The Oklahoman, it should be noted, is owned by yet another billionaire energy tycoon, Philip Anschutz.
To its credit, FOI Oklahoma, a state journalist group dedicated to the concept of freedom of information, has applauded Reuters’ action. The organization also supported The Oklahoman in its quest to unseal Shadid’s divorce records. A post on the FOI Oklahoma web site proclaims, “Kudos to Reuters for fighting to protect our right to public trials. Shame on Oklahoma’s news media for not doing so.”
Shame on The Oklahoman, in particular, for its latest act of blatant hypocrisy.
The Oklahoman editorial page continues to describe the growing environmental movement in this country with self-righteous, smirky sarcasm while ignoring the scientific basis for claims about the threats of climate change and fracking.
This means The Oklahoman puts forth arguments like this about the recent People’s Climate Marches across the country on Sept. 21: “. . . marchers aren’t just useful idiots for the millionaires fighting for a cleaner environment from the comfort of their private jets but simplistic as well . . . ” or “ . . .some of the highest-profile participants in the march — movie stars and politicians — claim we’re destroying the planet but notably refuse to give up their private jets, multiple cars and giant houses.”
Note the fixation with the upper class and private jets. Isn’t The Oklahoman, and I say this with absolutely no sarcasm intended, the mouthpiece for the rich? The quotes I used in the above paragraph came from smaller editorial briefs under the newspaper’s Scissor Tales series. These editorials mock and stereotype. What they don’t do is focus on scientific claims about global warming and the damage done to our planet by the hydraulic fracturing, or fracking, process.
The newspaper’s main counter argument to the 400,000 people who marched in New York, and the thousands more who marched in other cities, including Oklahoma City, seems to be this: People who fly around in private jets shouldn’t be able to speak up against the threat of global warming. That’s nonsensical on two levels. First, the vast majority of people who marched on Sept. 21 don’t fly around in private jets. Second, such reductionist arguments—even if you agree with the accusation of hypocrisy—only try to shift attention away from scientific claims.

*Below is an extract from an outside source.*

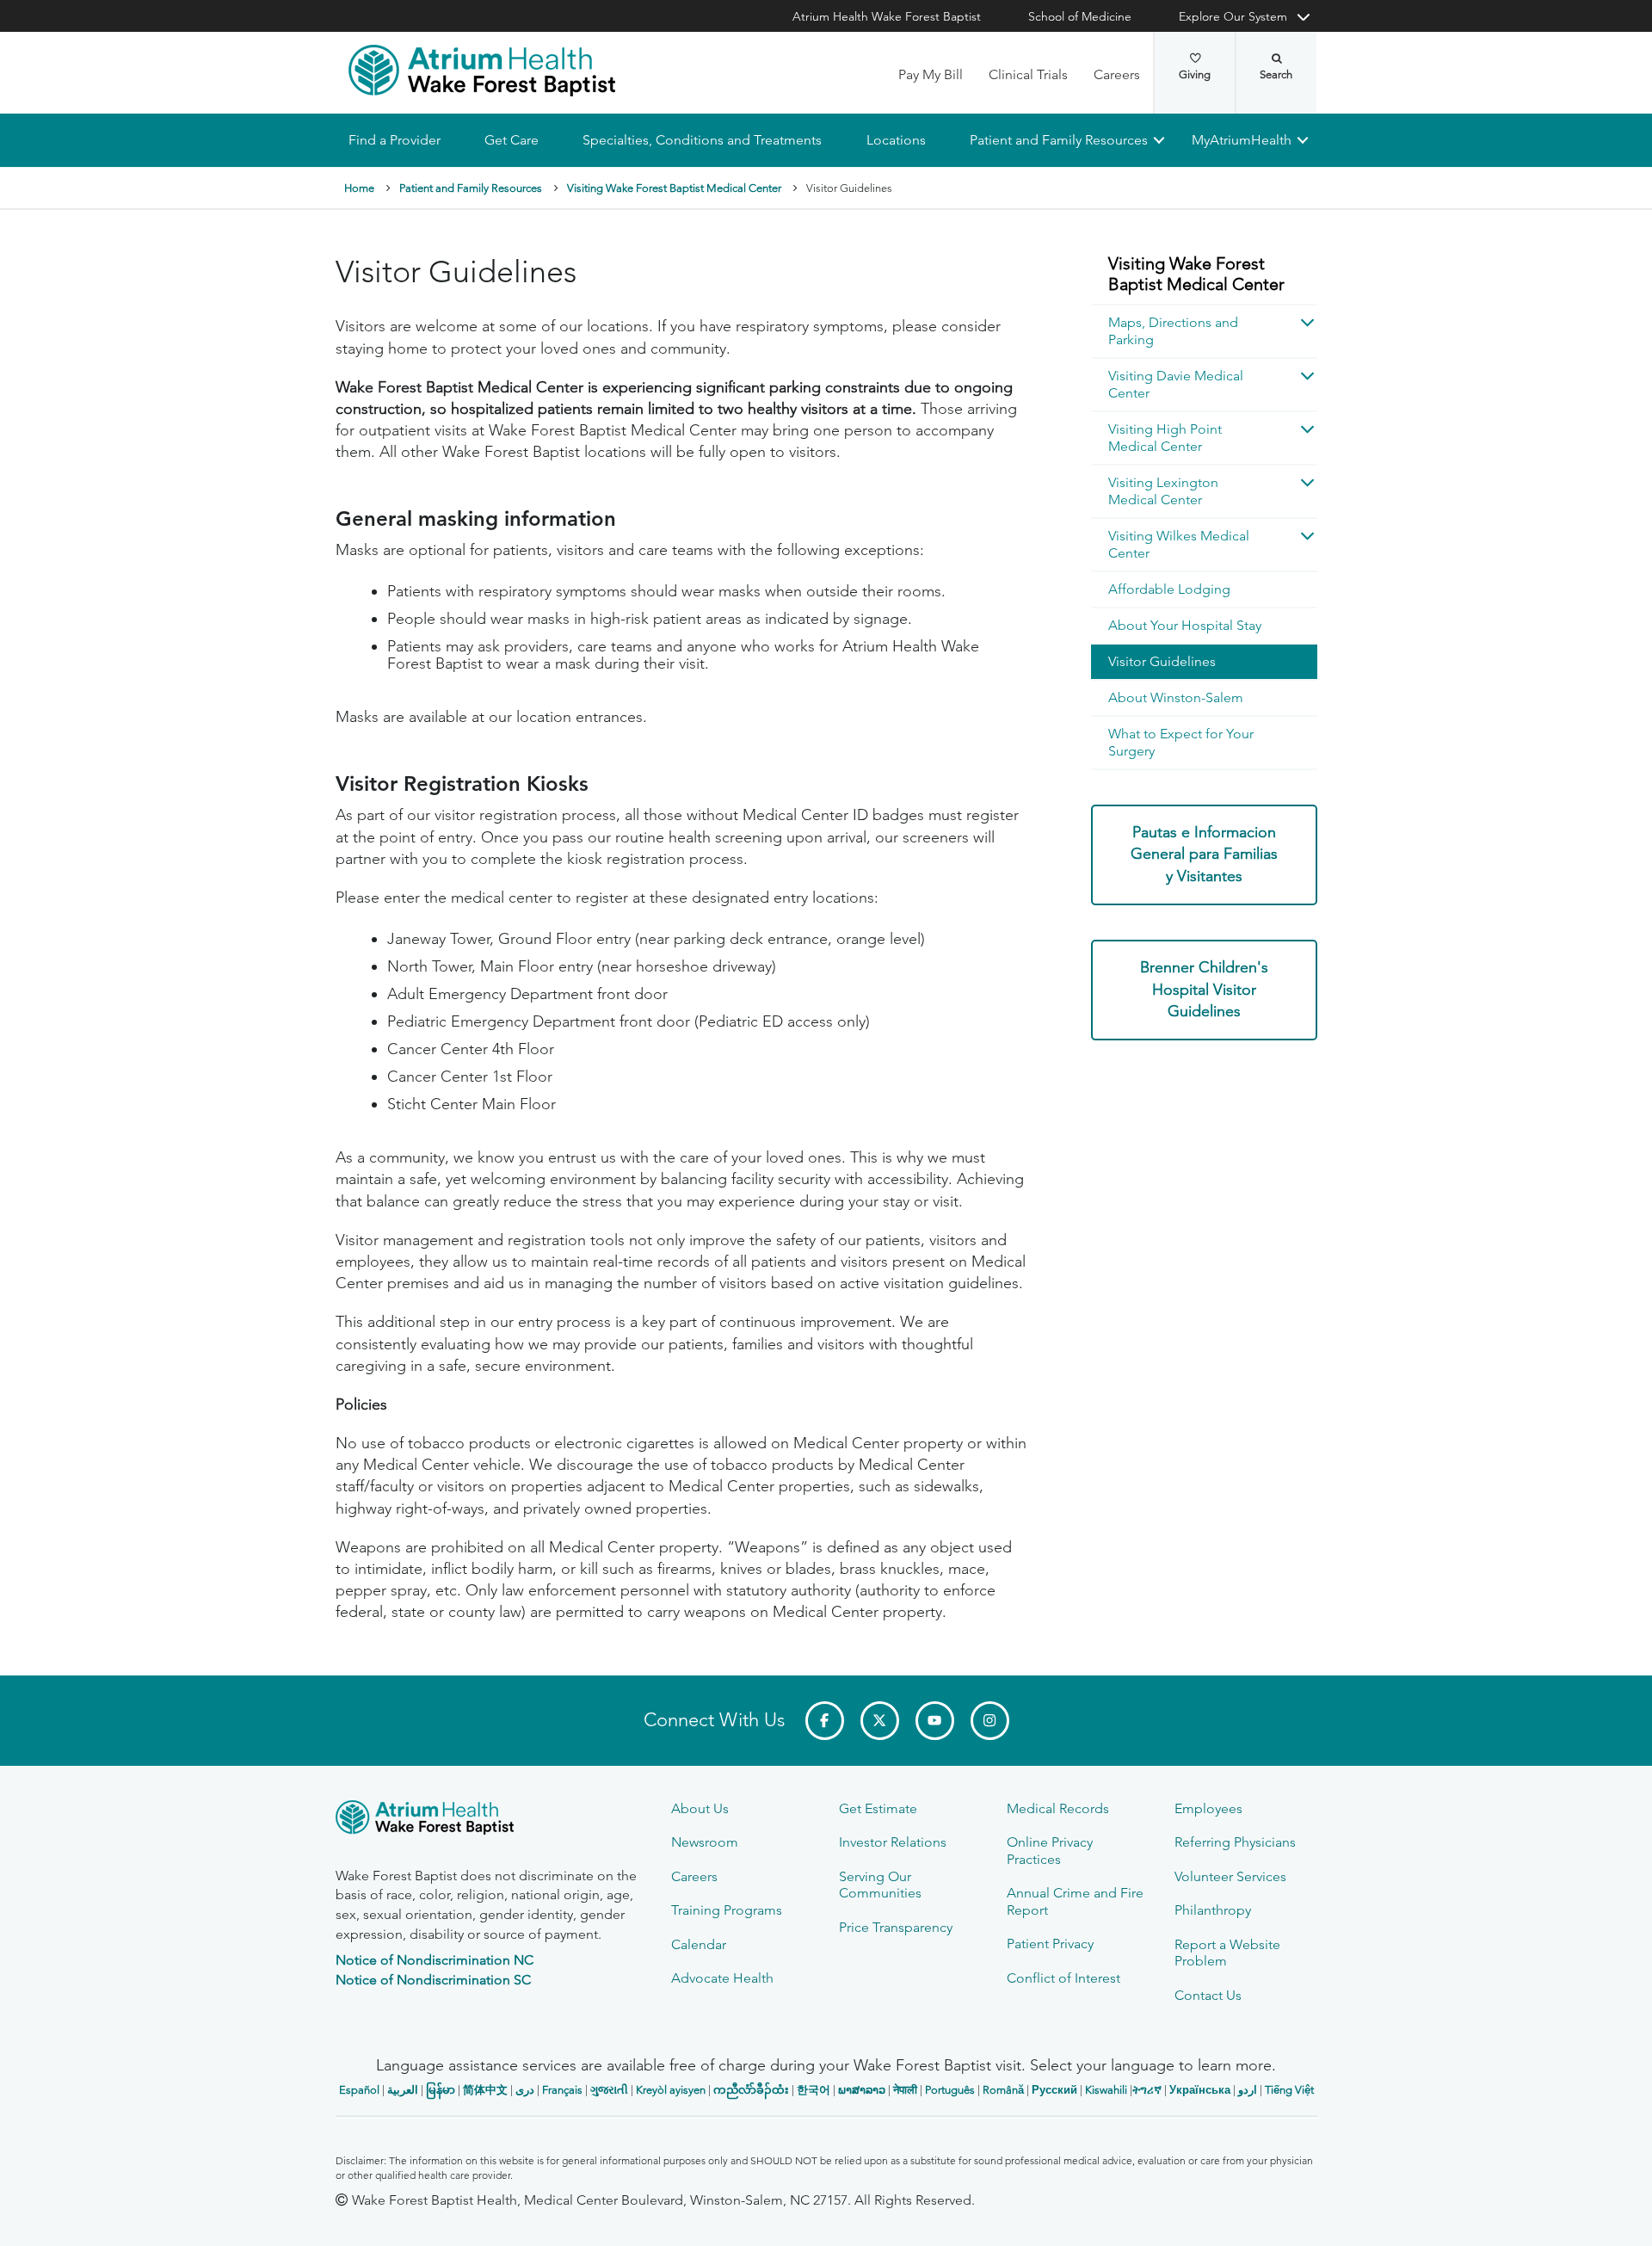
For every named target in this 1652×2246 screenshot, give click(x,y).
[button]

The internet and our public libraries abound with credible scientific information about the reality of global warming and the environmental dangers of fracking, which include water contamination and earthquakes. Instead of digging through this information and responding to it, the newspaper’s editorial writers deploy sarcastic ad hominem attacks against people through stereotyping and mocking. This, then, is presented as “argumentation” in the wider culture in Oklahoma. That’s a shame.
One of the latest claims emerging from new studies is that trying to reduce our carbon imprint through a carbon tax and developing cleaner renewable energy sources would actually create more jobs and help the world economy. Don’t expect The Oklahoman to weigh in on this issue, in particular, with anything but sarcasm.
Oklahoma’s U.S. Sen. Jim Inhofe, of course, is famous for denying manmade global warming while arguing that a carbon tax or cap-and-trade for certain industries would eliminate millions of jobs. If Republicans take over the Senate, Inhofe, who is expected to win reelection, could become chair of the Environment and Public Works Committee, and then scientific truth won’t matter at all.
Oklahoma is an energy-producing state, and the oil and gas business is important to the economy. There’s also nothing wrong with healthy skepticism. Even allowing room for those two caveats, The Oklahoman, the largest newspaper in the state, doesn’t even begin to deal honestly with the developing science about global warming and fracking. This is not good for the state’s long-term welfare. What happens, for example, when the fracking boom plays out?